The Spanish bailout has infected Italy. Although Rome may not have to file for EU aid soon, as Austrian Finance Minister Maria Fekter mooted on June 13, Italy is back to square one, despite — or rather, helped by — Mario Monti's brutal austerity measures. On June 14, three-year bond yields skyrocketed to 5.3% from the 3.91% of the previous month.
A terrified Mario Monti said in a public meeting that, "We were on the edge of the cliff, and moved away. But the crater has expanded and now we are on the edge of the cliff again."
Monti's metaphor is correct but he is incapable of seeing that the expansion of the crater is unstoppable, no matter how fast he flees from it. The crater is the immense debt of the financial system, which Monti himself and his masters in the EU and the ECB have enlarged through bailouts and so-called "fiscal programs." And instead of seeing the truth, more of the same medicine is now being proposed. The result is that in the first four months of 2012, industrial production in Italy plunged 6.6% in comparison with the first four months of 2011. Thus, those same financial markets which demanded high refinancing rates last year, because of the "unsustainable" deficit, now again demand high rates because of the recession caused by a "sustainable" deficit!
However, the wind has suddenly changed in Italy. The announcement of the EU100 billion loan to Spanish banks has been the straw that broke the camel's back. Suddenly, Italians realized that they are now being asked to put EU19 billions in the EFSF pot to bail out foreign banks, on top of the EU48 billion Italy already paid for EU bailouts, and on top of all taxes and income cuts that have been imposed under EU-ECB-dictated programs. Now they are beginning to realize that this is an endless bloodletting.
Thus, whereas one year ago, a majority of the population were still for the euro, recent opinion polls show that 70% of the population believe that the euro is a problem. A public discussion on whether it is worthwhile for Italy to stay in the euro system has now broken out on TV talk-shows, and figures such as Prof. Paolo Savona, who has been calling for a "Plan B," are now receiving deserved, major attention.

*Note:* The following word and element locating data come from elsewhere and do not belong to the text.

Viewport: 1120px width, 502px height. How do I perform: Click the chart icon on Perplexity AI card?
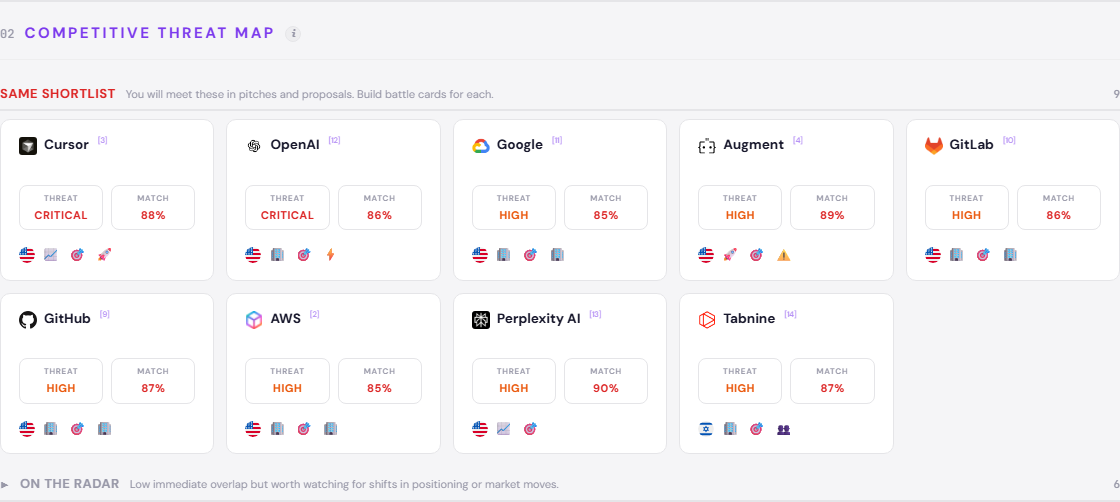[504, 429]
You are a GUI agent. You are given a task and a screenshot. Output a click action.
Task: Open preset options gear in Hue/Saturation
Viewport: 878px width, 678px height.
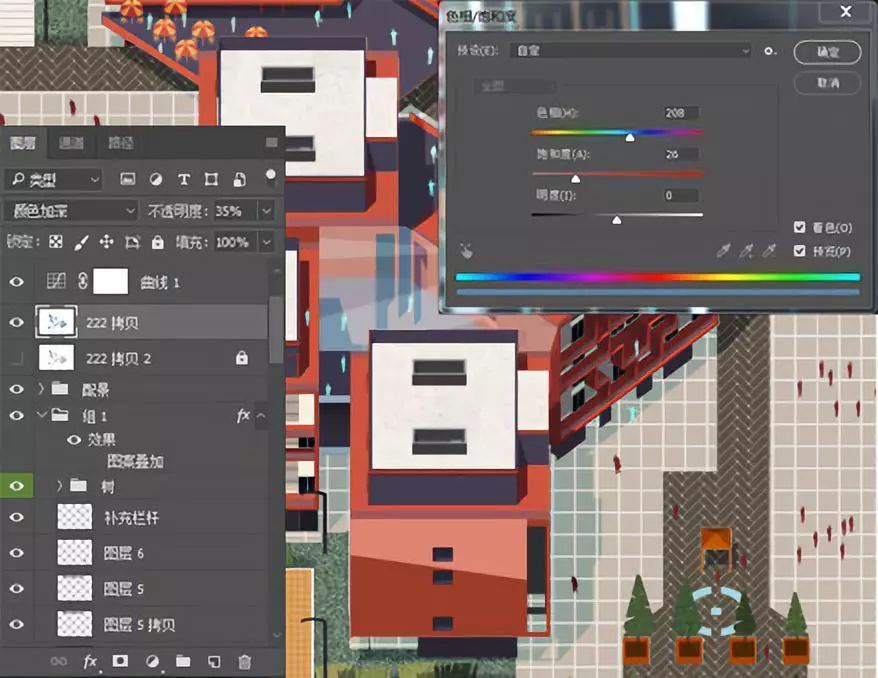769,51
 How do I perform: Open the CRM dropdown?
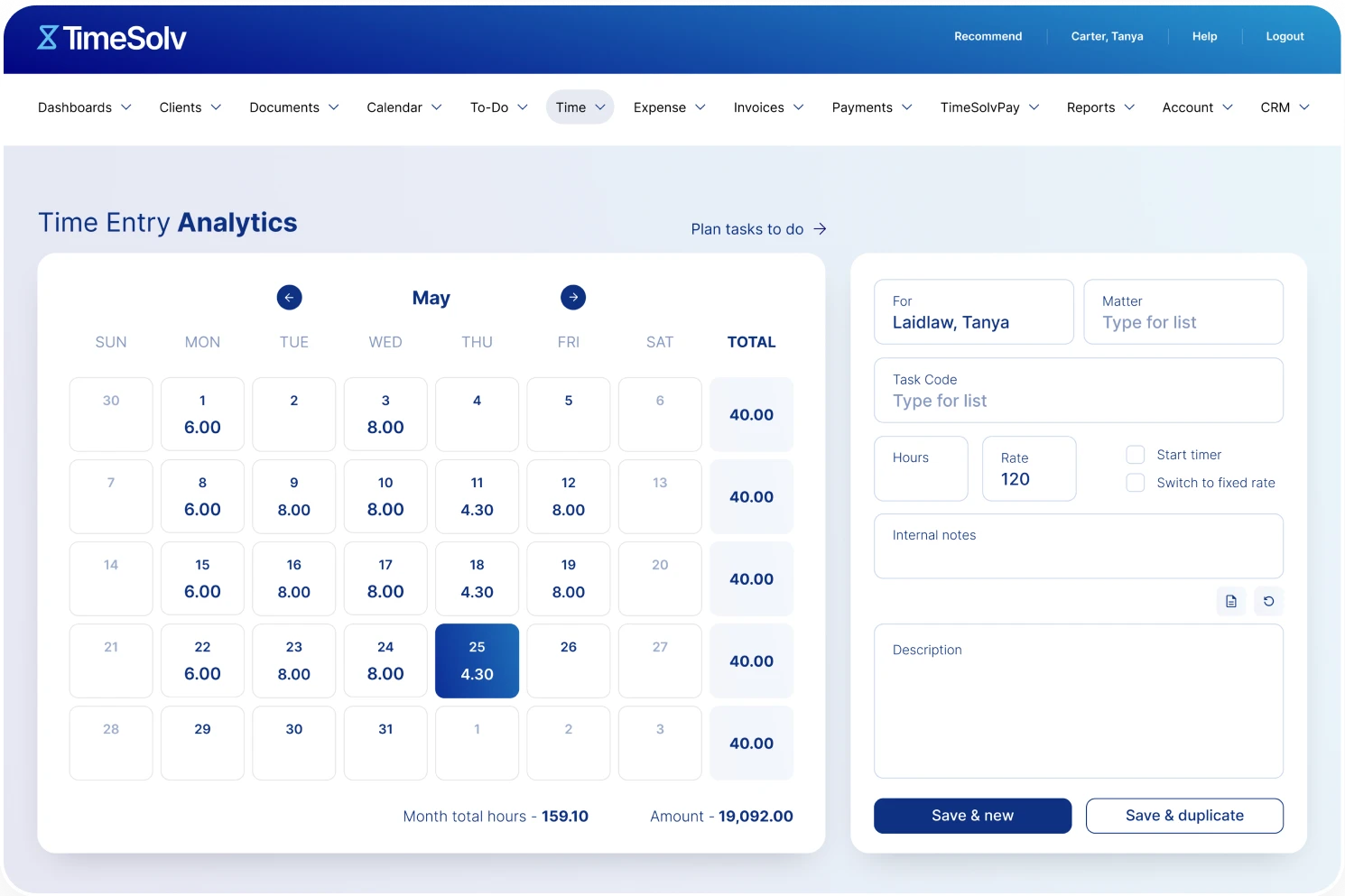(1284, 107)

On June 15, Savona was interviewed by Italy's newspaper of record Corriere della Sera on his "Plan B" proposal. "Europe as we know it has been a failure. Therefore we should move quickly." "In order to stay in the euro, we should radically reform European institutions," Savona said. Otherwise, "under the current conditions, if Italy stays in the euro, it will lose its wealth step by step every year. An increasing impoverishment which Italians, as I know them, will relentlessly adapt to." Better to have a shock. The shock is a return to the national currency. "Regained sovereignty and the possibility of issuing currency would allow us to recover in a few years." To those who claim that a return to the lira would unleash a run on deposits and capital flight, Savona answers: "What are the guarantees that they won't occur anyway, if we stay in the euro without a solid parachute? The costs of remaining in the Eurozone are under everybody's eyes: a constant fall of GDP and employment, with a consequent economic degeneration." Italy's real assets have already lost 15-20% of their value, and financial assets 30%, Savona said. A new lira would devalue by 30% and inflation "could reach 18-20%. We experienced that already, in the '70s, after the oil crisis. It passes."
Savona's interview has had a major impact. Among others, it was reported that former Prime Minister Silvio Berlusconi, upon reading it, began considering a "shock and awe" action to go for early elections on a "Plan B" program. Berlusconi is an opportunist, but he can smell the wind. His intentions have prompted a reaction from Eurofanatics inside his own party. Maurizio Lupi (PDL), Vice President of the Chamber of Deputies, and PDL faction leader in the European Parliament Mario Mauro, issued a joint statement saying "Leaving the euro would be suicide."
More serious than Berlusconi is the "Plan B" put forward by Movisol, the LaRouche movement in Italy. On June 9, national dailies such as Corriere della Sera and La Repubblica covered in words and pictures a protest set up by Movisol representative Flavio Tabanelli in Mirandola, an epicenter of the recent earthquake in Northern Italy, and Tabanelli's demand for "banking separation," "issuing of productive credit," and a call for a "new FDR and new Mattei," referring to Enrico Mattei, the leading representative of the Italian national economic system in the postwar reconstruction.